さつきとデナリが単独生活へ戻りました/ララの近況

画像:ホッキョクグマのさつきとデナリ。さつき、デナリを威嚇。
手前:さつき 奥:デナリ 2008年5月16日(同居初日) 

画像:ホッキョクグマのデナリとさつき
手前:デナリ 奥:さつき

 2008年8月21日(木曜日)、デナリとさつきが単独生活に戻りました。
 5月中旬からおよそ3ヶ月間、デナリとさつきは同じスペースで生活してきましたが、さつきに発情行動がみられず、デナリと交尾するまでには至りませんでした。
 自然界ではホッキョクグマに限らず、クマの仲間は群れることなく単独で暮らしています。
 野生でホッキョクグマの個体同士が出会うのは、繁殖の時や、陸地で海が凍るのを待っている時、親子(母子)でいる時などだけです。交尾の可能性のある季節は過ぎ、デナリとさつきの2頭は、本来そうあるべき単独での生活に戻るのです。
 ただし、彼らの相性は悪くないので、来年また繁殖時期になれば同居させる予定です。次回はデナリとさつきの間に子供が出来ることを期待してください。

★ ★ ★ ★

» **指示 1**: 記録の中で、「Click the select-all corner box」を含む行から「pyautogui.click(x=976, y=167)」を含む行まで、両端を含めてそのまま繰り返してもらえますか？

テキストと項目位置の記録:
★ ★ ★ ★

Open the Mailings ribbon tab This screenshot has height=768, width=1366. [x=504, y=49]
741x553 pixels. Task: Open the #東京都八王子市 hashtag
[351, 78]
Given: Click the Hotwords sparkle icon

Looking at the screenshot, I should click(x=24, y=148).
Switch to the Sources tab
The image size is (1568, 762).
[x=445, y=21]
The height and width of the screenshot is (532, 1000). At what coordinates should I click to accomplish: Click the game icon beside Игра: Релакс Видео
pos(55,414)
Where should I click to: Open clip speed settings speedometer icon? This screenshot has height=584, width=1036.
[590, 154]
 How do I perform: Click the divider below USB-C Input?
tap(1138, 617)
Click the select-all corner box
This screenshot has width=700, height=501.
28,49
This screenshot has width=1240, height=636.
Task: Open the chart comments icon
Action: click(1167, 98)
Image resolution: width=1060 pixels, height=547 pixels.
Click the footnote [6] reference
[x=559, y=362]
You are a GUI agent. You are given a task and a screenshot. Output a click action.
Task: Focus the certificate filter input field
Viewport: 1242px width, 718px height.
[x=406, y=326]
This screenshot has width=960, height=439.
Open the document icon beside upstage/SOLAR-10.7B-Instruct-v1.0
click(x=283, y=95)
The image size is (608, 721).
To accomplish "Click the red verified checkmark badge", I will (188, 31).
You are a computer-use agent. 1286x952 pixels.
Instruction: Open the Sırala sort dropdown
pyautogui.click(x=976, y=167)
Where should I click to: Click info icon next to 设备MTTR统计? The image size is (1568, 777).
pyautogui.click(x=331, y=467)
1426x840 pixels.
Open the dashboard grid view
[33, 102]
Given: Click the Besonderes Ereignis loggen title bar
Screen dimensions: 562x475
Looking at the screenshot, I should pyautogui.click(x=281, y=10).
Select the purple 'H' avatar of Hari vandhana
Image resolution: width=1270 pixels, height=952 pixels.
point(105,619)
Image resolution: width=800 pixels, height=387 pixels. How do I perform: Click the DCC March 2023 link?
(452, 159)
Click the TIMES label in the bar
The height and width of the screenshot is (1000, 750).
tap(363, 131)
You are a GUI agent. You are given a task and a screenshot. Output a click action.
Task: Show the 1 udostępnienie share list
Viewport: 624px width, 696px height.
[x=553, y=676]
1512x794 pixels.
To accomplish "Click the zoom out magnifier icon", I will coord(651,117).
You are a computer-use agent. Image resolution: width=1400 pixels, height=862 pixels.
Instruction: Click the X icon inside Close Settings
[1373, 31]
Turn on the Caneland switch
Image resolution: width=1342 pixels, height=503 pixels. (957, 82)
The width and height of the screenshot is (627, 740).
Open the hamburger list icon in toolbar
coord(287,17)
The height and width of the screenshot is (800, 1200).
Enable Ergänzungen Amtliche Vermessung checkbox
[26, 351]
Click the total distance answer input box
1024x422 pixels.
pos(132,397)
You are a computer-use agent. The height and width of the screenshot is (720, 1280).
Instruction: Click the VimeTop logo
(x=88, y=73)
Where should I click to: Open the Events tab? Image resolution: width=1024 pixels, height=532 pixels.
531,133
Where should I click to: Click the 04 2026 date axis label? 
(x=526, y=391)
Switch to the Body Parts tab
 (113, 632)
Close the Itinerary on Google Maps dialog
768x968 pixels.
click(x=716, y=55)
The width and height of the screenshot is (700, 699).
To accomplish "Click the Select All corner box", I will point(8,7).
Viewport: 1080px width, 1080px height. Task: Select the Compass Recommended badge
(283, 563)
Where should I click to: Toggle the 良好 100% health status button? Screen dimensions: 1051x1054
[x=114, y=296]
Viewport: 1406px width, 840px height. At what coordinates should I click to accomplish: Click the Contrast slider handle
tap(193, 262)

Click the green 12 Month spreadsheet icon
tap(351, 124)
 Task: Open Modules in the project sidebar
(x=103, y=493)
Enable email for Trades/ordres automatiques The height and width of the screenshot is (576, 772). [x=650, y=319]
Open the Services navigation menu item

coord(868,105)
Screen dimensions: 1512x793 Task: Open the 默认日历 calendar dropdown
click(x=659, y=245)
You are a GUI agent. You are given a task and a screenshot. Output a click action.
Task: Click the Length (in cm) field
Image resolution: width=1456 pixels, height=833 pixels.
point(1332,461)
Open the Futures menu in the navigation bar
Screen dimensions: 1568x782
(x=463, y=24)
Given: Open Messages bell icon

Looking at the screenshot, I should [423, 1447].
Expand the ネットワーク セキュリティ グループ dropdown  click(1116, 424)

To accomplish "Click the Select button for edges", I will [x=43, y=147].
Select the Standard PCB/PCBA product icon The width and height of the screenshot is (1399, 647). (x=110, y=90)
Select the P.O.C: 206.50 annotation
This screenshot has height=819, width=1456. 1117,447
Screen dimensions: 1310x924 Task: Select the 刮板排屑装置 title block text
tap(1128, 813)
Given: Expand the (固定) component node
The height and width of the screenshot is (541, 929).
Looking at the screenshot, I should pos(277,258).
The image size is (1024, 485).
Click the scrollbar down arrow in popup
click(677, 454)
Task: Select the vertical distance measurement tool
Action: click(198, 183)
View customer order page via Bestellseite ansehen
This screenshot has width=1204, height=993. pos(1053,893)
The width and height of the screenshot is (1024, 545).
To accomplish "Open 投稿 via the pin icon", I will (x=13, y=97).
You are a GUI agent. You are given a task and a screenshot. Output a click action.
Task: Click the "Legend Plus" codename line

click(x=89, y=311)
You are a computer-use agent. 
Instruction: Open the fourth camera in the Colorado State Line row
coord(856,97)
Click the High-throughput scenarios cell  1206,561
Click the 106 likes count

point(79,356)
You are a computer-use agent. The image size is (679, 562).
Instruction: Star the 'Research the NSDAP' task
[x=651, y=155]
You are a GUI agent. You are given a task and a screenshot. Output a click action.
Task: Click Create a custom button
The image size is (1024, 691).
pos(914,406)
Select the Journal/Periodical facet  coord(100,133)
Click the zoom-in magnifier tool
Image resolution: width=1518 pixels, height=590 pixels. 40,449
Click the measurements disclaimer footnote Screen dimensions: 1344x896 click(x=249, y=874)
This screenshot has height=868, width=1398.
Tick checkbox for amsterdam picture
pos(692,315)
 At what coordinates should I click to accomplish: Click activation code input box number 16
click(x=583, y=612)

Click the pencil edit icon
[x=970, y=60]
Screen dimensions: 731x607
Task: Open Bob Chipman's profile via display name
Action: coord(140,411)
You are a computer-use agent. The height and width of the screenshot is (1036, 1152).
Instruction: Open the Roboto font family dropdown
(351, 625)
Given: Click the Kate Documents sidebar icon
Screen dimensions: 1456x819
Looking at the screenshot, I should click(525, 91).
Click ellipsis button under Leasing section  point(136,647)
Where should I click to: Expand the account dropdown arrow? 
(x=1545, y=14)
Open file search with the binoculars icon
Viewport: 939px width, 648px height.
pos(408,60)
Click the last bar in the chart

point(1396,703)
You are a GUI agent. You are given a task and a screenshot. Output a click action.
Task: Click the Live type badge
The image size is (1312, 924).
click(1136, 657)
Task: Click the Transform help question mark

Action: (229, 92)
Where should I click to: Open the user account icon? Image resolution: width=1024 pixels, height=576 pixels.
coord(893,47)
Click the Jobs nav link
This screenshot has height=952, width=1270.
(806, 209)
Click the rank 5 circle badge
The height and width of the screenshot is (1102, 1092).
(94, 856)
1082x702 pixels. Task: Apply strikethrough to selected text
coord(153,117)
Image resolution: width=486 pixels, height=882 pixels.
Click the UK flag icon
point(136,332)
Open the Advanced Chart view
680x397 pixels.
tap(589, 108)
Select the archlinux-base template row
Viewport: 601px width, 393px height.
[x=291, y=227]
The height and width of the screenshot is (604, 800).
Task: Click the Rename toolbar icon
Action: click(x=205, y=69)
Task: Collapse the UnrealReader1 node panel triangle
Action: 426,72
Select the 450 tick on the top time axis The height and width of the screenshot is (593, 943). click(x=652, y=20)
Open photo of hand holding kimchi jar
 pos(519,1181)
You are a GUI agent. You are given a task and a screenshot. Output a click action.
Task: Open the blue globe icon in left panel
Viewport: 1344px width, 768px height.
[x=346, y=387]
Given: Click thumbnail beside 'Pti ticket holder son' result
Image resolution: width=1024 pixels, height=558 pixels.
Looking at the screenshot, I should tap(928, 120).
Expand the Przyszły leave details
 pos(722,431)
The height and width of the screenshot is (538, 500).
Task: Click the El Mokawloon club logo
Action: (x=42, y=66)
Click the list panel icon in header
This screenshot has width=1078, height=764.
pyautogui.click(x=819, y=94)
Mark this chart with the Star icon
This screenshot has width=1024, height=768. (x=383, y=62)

★ ★ ★ ★

» **指示 2**: ホッキョクグマの記事のうち、「手前:さつき 奥:デナリ 2008年5月16日(同居初日)」から「となく単独で暮らしています。」までを、一字一句違えずに書き写してもらえますか？

» **正しい出力 1**:
Click the select-all corner box
This screenshot has width=700, height=501.
28,49
This screenshot has width=1240, height=636.
Task: Open the chart comments icon
Action: click(1167, 98)
Image resolution: width=1060 pixels, height=547 pixels.
Click the footnote [6] reference
[x=559, y=362]
You are a GUI agent. You are given a task and a screenshot. Output a click action.
Task: Focus the certificate filter input field
Viewport: 1242px width, 718px height.
[x=406, y=326]
This screenshot has width=960, height=439.
Open the document icon beside upstage/SOLAR-10.7B-Instruct-v1.0
click(x=283, y=95)
The image size is (608, 721).
To accomplish "Click the red verified checkmark badge", I will (188, 31).
You are a computer-use agent. 1286x952 pixels.
Instruction: Open the Sırala sort dropdown
pyautogui.click(x=976, y=167)

» **正しい出力 2**:
手前:さつき 奥:デナリ 2008年5月16日(同居初日) 

画像:ホッキョクグマのデナリとさつき
手前:デナリ 奥:さつき

 2008年8月21日(木曜日)、デナリとさつきが単独生活に戻りました。
 5月中旬からおよそ3ヶ月間、デナリとさつきは同じスペースで生活してきましたが、さつきに発情行動がみられず、デナリと交尾するまでには至りませんでした。
 自然界ではホッキョクグマに限らず、クマの仲間は群れることなく単独で暮らしています。